▸ BRIEF: Write out word for word the lines of the material starting at the line containing "Describe the element at coordinates (481, 78)" and ending at the line containing "pyautogui.click(x=111, y=164)", with both of those lines included.
Segment Start: GIVEN ENTRIES
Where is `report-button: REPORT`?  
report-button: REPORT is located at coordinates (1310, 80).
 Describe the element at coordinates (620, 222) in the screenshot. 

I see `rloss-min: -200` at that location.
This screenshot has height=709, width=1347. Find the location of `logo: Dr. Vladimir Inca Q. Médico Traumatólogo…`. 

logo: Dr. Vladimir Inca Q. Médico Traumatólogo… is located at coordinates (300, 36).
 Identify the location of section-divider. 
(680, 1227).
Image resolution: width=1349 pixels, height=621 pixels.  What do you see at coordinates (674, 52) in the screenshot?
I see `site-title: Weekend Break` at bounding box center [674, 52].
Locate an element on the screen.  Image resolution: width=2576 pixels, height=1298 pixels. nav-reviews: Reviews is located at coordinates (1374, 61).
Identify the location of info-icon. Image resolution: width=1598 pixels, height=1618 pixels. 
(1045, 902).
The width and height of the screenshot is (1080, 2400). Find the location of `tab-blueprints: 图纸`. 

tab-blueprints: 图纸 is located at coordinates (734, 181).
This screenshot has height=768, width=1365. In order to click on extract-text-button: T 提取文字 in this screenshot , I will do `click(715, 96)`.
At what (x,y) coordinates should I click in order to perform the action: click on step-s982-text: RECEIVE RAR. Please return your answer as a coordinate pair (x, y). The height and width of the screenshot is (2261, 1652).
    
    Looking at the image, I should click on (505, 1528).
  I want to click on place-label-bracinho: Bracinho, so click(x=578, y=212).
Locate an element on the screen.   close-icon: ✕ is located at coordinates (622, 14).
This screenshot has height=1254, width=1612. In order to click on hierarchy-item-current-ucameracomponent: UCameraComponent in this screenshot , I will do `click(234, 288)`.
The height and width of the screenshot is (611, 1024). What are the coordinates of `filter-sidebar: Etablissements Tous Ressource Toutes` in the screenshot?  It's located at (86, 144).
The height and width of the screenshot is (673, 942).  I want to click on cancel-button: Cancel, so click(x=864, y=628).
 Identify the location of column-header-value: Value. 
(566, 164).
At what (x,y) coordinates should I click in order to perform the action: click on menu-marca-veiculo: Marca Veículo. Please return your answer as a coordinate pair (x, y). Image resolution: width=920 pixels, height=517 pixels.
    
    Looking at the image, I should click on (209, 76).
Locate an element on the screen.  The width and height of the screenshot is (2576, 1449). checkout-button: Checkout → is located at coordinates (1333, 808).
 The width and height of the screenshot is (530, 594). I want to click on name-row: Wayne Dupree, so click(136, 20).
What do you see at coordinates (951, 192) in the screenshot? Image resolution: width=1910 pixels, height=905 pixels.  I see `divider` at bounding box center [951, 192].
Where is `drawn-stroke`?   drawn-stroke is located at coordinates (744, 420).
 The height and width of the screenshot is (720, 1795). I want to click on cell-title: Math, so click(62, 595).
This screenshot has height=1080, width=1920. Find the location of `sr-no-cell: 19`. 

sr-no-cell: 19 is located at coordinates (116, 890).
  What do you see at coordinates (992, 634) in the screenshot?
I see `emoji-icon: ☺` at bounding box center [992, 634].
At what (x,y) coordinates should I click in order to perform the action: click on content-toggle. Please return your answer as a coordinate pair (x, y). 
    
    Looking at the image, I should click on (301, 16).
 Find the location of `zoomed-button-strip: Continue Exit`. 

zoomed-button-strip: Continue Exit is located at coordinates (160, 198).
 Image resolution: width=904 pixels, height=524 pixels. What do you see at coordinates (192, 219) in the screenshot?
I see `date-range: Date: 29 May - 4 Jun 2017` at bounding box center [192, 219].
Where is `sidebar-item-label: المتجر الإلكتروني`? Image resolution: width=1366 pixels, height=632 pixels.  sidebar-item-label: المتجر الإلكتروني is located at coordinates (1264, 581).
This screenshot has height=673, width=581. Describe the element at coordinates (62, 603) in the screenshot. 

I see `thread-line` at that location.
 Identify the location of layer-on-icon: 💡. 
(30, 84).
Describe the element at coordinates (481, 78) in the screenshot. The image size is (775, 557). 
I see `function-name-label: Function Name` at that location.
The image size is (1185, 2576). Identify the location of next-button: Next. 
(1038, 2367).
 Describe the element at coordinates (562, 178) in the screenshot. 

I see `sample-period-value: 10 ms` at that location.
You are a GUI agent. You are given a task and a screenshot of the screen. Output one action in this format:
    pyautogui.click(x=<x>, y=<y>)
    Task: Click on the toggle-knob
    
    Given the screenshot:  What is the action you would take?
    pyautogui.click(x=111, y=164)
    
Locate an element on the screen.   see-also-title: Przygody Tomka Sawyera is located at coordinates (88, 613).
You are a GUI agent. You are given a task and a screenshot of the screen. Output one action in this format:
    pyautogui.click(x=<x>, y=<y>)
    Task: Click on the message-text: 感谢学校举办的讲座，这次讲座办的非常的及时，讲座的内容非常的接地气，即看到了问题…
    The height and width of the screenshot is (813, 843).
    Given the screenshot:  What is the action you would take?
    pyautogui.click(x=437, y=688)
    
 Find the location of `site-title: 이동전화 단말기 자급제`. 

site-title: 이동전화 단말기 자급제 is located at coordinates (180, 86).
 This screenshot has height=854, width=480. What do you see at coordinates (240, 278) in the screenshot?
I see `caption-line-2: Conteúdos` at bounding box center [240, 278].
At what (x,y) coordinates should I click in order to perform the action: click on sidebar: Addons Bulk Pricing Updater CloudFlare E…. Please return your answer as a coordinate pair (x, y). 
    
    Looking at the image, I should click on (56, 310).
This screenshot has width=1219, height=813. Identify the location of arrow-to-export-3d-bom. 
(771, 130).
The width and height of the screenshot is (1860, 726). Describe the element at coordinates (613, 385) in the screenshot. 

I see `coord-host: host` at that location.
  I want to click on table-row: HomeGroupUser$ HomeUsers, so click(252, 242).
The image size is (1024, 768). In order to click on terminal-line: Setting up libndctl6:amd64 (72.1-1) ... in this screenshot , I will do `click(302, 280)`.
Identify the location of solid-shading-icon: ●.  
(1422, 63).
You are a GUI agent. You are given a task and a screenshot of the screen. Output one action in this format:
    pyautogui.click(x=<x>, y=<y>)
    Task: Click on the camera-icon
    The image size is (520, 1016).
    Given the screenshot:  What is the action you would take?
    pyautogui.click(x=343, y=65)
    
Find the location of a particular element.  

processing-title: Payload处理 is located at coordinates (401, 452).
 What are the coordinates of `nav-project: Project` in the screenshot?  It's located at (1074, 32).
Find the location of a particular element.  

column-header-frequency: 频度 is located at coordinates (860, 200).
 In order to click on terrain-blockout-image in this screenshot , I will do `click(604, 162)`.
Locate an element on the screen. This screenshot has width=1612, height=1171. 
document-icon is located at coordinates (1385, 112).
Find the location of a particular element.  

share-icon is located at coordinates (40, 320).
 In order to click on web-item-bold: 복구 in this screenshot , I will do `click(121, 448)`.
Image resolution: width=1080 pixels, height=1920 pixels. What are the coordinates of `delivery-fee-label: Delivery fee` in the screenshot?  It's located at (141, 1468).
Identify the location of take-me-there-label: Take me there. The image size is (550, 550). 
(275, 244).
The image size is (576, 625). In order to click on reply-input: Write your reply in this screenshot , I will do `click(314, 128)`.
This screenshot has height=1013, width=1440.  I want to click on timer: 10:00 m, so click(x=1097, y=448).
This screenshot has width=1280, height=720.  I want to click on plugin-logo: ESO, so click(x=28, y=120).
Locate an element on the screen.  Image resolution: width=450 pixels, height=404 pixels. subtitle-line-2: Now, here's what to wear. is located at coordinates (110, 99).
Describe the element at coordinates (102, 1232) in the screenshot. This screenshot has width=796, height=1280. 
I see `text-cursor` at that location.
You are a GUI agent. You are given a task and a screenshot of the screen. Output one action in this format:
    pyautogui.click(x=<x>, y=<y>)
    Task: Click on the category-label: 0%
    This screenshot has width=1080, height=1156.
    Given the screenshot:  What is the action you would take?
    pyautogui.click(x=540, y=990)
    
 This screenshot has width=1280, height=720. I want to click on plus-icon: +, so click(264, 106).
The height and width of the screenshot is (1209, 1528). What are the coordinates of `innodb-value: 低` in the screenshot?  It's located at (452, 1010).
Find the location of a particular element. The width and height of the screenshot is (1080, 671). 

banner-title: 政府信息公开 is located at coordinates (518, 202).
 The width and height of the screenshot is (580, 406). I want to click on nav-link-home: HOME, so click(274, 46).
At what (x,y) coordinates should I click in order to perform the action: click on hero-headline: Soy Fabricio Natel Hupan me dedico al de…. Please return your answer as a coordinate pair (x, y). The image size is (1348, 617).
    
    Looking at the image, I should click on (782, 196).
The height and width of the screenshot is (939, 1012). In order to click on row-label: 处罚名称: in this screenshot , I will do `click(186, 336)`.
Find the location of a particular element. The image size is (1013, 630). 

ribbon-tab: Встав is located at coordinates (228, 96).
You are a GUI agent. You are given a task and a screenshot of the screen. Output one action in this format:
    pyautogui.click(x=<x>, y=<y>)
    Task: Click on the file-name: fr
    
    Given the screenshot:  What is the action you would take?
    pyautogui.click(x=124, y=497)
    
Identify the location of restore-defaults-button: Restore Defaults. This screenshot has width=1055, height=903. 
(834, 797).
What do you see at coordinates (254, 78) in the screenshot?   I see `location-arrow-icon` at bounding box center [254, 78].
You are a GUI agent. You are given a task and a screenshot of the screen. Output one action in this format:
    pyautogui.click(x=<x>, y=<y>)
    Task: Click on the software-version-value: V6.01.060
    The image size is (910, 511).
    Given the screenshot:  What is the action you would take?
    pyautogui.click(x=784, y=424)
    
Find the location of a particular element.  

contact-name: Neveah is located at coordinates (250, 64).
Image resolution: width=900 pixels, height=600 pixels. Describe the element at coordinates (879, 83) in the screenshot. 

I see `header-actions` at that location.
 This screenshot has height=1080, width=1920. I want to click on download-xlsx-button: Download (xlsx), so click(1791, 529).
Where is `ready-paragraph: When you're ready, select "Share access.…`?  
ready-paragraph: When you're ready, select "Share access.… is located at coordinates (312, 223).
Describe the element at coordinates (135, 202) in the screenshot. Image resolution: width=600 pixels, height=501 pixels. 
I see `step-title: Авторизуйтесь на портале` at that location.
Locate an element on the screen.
Segment End: GIVEN ENTRIES
▸ ANSWER SPACE:
Describe the element at coordinates (481, 78) in the screenshot. The image size is (775, 557). 
I see `function-name-label: Function Name` at that location.
The image size is (1185, 2576). Identify the location of next-button: Next. 
(1038, 2367).
 Describe the element at coordinates (562, 178) in the screenshot. 

I see `sample-period-value: 10 ms` at that location.
You are a GUI agent. You are given a task and a screenshot of the screen. Output one action in this format:
    pyautogui.click(x=<x>, y=<y>)
    Task: Click on the toggle-knob
    
    Given the screenshot:  What is the action you would take?
    pyautogui.click(x=111, y=164)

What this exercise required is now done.